Selective induction of rat liver microsomal cytochrome P-448 by 3,4,5,3',4'-pentachlorobiphenyl and its effect on liver microsomal drug metabolism.

Abstract

Pretreatment of rats with 3,4,5,3'',4''-pentachlorobiphenyl (PenCB) at a single i.p. dose of 10 mg/kg caused a marked increase of cytochrome P-448(P448) in liver microsomes. The liver microsomes of PenCB-treated rats(PenCB-microsomes) showed similar but somewhat different properties from those of 3-methylcholanthrene(MC)-treated rats(MC-microsomes) with respect to its CO difference spectrum, electrophoretic pattern on sodium dodecyl sulfate(SDS)-polyacrylamide gel and immunochemical reactivity with the antibodies prepared against the hemoproteins from phenobarbital(PB)- or .beta.-naphthoflavone(BNF)-treated rat liver microsomes.

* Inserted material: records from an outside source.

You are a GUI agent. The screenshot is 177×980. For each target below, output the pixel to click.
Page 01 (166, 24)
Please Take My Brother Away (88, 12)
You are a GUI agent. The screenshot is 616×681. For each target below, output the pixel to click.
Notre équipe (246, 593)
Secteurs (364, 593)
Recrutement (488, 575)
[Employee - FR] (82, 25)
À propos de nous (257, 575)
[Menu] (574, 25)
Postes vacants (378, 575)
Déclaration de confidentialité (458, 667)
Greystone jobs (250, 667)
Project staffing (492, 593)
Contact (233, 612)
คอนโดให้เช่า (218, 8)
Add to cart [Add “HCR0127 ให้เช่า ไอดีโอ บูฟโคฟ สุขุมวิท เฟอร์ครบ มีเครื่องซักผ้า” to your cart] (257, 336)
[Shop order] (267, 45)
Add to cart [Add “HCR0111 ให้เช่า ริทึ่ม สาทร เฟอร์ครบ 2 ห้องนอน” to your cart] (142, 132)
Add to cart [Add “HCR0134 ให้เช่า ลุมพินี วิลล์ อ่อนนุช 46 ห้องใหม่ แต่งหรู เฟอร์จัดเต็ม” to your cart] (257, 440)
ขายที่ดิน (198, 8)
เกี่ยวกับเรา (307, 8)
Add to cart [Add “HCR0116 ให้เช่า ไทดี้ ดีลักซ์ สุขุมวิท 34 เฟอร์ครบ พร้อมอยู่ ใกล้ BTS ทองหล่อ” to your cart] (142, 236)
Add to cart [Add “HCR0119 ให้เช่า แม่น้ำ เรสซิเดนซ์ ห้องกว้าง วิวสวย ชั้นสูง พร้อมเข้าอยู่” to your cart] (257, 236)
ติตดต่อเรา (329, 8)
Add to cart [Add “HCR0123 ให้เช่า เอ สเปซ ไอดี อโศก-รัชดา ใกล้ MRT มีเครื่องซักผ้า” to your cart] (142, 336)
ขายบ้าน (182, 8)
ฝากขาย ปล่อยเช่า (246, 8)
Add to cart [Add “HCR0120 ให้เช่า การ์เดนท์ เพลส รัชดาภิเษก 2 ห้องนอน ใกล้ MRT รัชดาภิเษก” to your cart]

PenCB pretreatment decreased demethylation of aminopyrine and codeine, as well as hydroxylation of aniline, to which PenCB-microsomes showed lower affinity than MC-microsomes. Trace amounts of PenCB inhibited the metabolism of aniline and aminopyrine by MC-microsomes but not by untreated rat liver microsomes. On SDS-polyacrylamide gel electrophoretograms the ratio of cytochrome P-450(P450) to P448 in PenCB-microsomes was much smaller than that in MC-microsomes. Part of the differences between the catalytic properties of PenCB- and MC-microsomes is apparently due to the inhibitory effect of residual PenCB in PenCB-microsomes and/or the change of a relative ratio of P450 to P448 in PenCB-microsomes. The possibility that PenCB may induce a different P448 from that induced by MC is discussed.